Die Grundstruktur einer Pflegedokumentation besteht aus vier Phasen oder Themenfelder gemäß dem neuen Pflegeprozess.
- Strukturierte Informationssammlung
- Individuelle Maßnahmenplanung
- Pflegebericht
- Behandlungsbogen und Zusatzdokumente im Rahmen des Risikomanagements
Die Ombudsfrau im Gesundheitswesen (OBF) Elisabeth Beikirch empfahl zudem zur Grundstruktur der Pflegedokumentation auf Grundlage des SGB XI folgende Maßnahmen:
- Die Maßnahmenplanung in der Pflege erfolgt individuell und wird auf die grundpflegerische Regelversorgung und Behandlungspflege beschränkt.
- Die Dokumentation der Behandlungspflege und die Maßnahmen des Risikomanagements werden als verpflichtend beibehalten.
- In der stationären Pflege sollen die Einzelleistungsnachweise für die täglichen Pflegeroutinen entfallen.

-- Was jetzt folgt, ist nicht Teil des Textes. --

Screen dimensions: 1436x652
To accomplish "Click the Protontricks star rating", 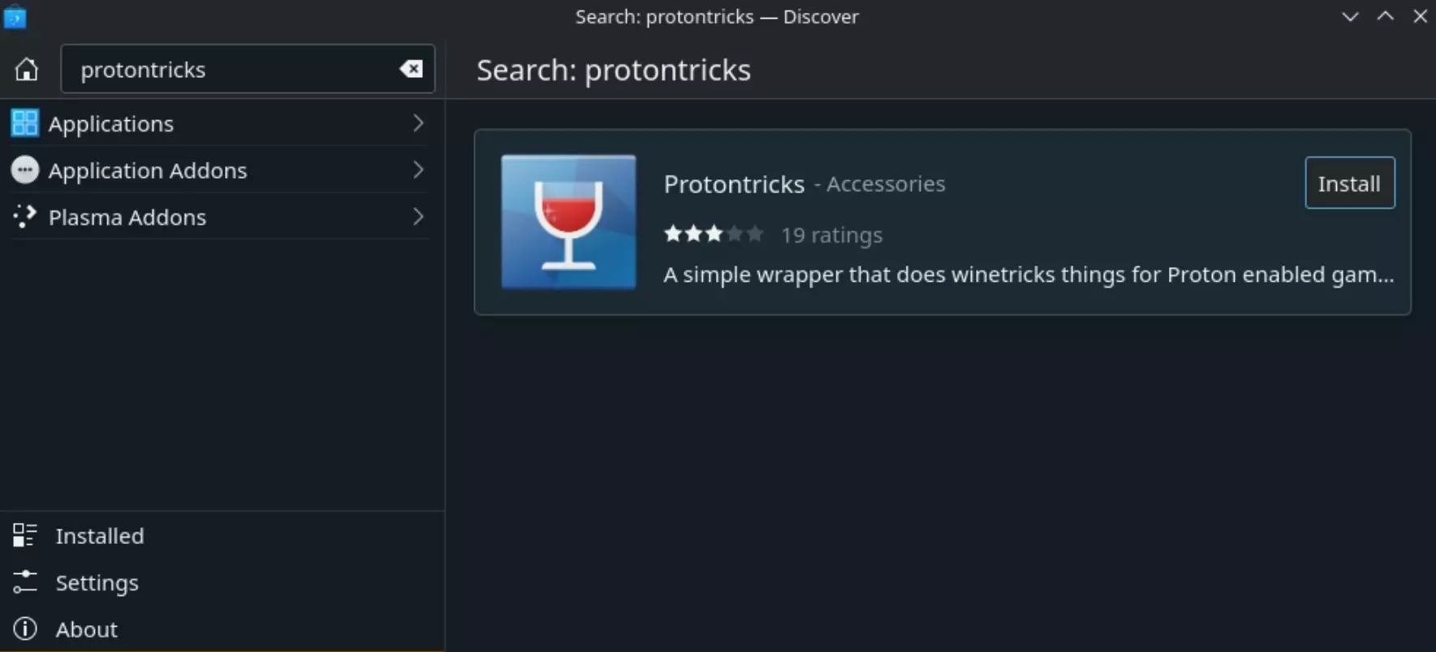I will pyautogui.click(x=714, y=235).
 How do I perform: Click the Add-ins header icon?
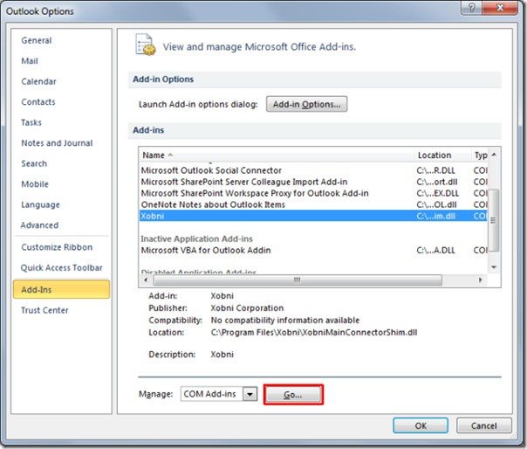coord(145,46)
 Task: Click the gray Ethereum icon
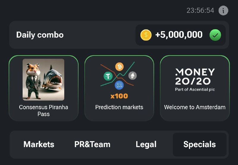[x=132, y=75]
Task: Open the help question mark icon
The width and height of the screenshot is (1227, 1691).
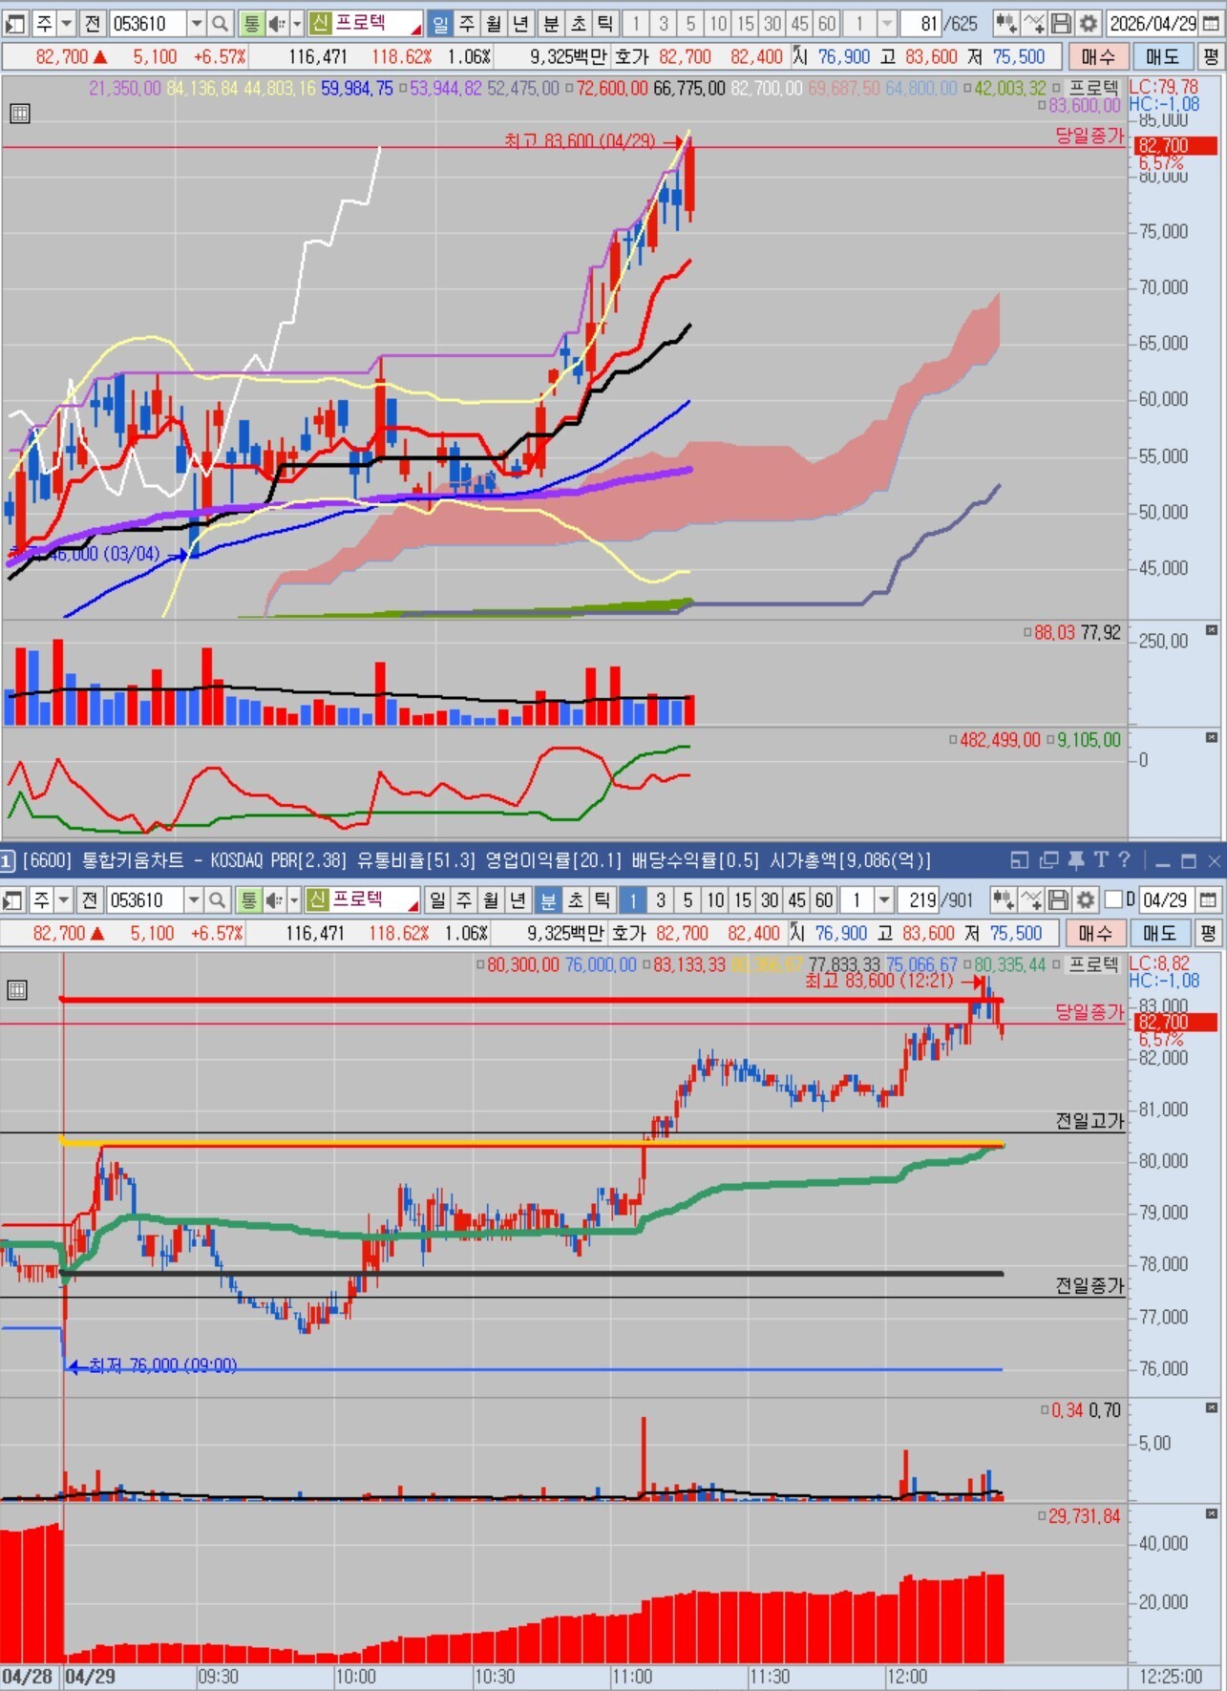Action: 1124,860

- Alle Veränderungen werden im Rahmen der Qualitätssicherung überwacht.
Das Gesamtprojekt wurde durch die Verbände der Pflegeanbieter und den GKV-Spitzenverband intensiv unter Leitung der zuständigen Pflege-Ombudsfrau Elisabeth Beikirch im Bundesgesundheitsministerium begleitet. Getestet wurde die neue Dokumentation von 26 stationären und 31 ambulanten Pflegediensten.
Der Person-zentrierte Ansatz der SIS rückt vom Aufnahmezeitpunkt an die Individualität der Pflegeperson in den Fokus, ebenso wie dessen ureigene Wahrnehmung, Einstellung und Erwartungshaltung (analog zum Modell Carl Rogers aus der Psychotherapie).